Lilian: What are the trends that you see emerging in Financial Crime and how should companies prepare for these trends?
Ben: There are several rising trends within the financial crime world – with money laundering, fraud, and cybercrime among the fastest growing. While emerging technologies such as advances in computing systems, laptops, smartphones, online storage capabilities and the expansion of the internet represent great improvements in information sharing, they also serve as weapons for financial crime. Technological advancement is outpacing remediation. While we cannot overtake technology, we can find ways to combat the advent of advanced financial crime through monitoring, which is the key to prevention.

Lilian: What new technologies and innovations are available in the world of Financial Crime and how should companies be mindful of these for the future?
Ben: Economic crime prevention software is already available in the market. However, as we understand financial crime better, we are able to better predict the future actions of digital criminals, and in turn, these software applications become more effective, accurate and comprehensive with each passing year. As far as new technologies, there are several emerging services and applications that are more rational, more quickly implementable, and that carry lower costs of complexity, and these will prove to be the preferred choice for financial crime services.
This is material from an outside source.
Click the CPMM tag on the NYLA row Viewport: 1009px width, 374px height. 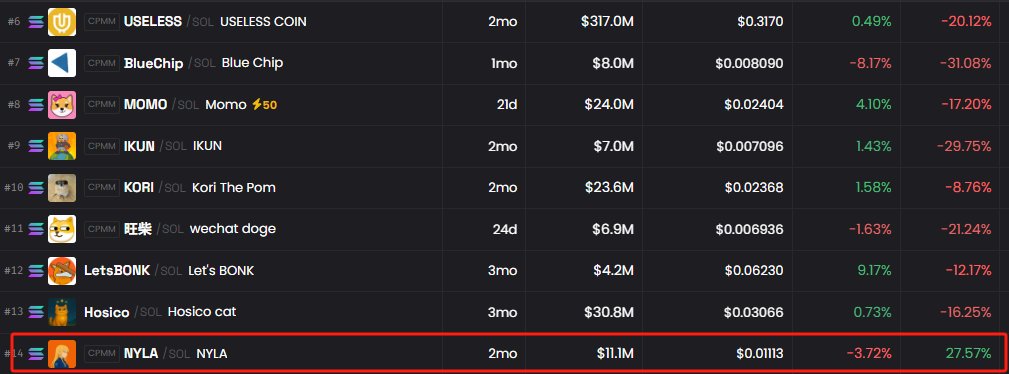click(102, 353)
Lilian: What are the top three suggestions you have for companies concerned with Financial Crime?
Ben: Top executives are increasingly concerned with data exposure threats and are challenged to comply with government regulations and requirements, which are often accompanied by costly economic sanctions if not followed properly. The paradox is that while they understand the benefits of financial crime prevention methods, they also see the achievement of this prevention as a very expensive, complex, and extensive process. My recommendation to executives facing this challenge is as follows:

  1. You must start by defining an Economic Crime Prevention program by clearly outlining the specific goals and metrics you would like to achieve
  2. Select a Service Provider that will guide you through the process, whether it’s with the implementation of a new program or the update of an existing one. While it may seem like a costly investment in the short run, it will save you money and valuable time in the long run.
  3. Get acquainted with new products, services and technologies available in the market that can dramatically decrease your implementation costs.
Lilian: Thank you so much for your time today! Are there any overall thoughts and suggestions you can leave us with regarding the Financial Crime industry?
Ben: One of the key things that research has indicated over the past three years is that financial crime is on the rise. Globally. This trend is not on its way out. It’s important to make the necessary adjustments and implementations now so that you can avoid a potential crisis later. Also, I think it is a common misconception that economic crime is limited to the Financial Services industry. This is far from reality. Retail, Communications, Manufacturing… the list goes on. Every organization that has any form of transactional, on-boarding, hiring, supply chain process, and credit card purchases, among others, can be exposed to financial crime. Lastly, it’s important to carefully consider your preventive measures regarding government regulations. As regulatory compliance requirements become more rigorous, the costs associated with any imposed sanctions or fees may take away funds that can be used for the actual prevention itself. It is far less expensive and more advantageous to preempt government actions and create a process to avoid the costly and time-consuming process of overcoming a data breach in the eyes of your customers and your overall operations.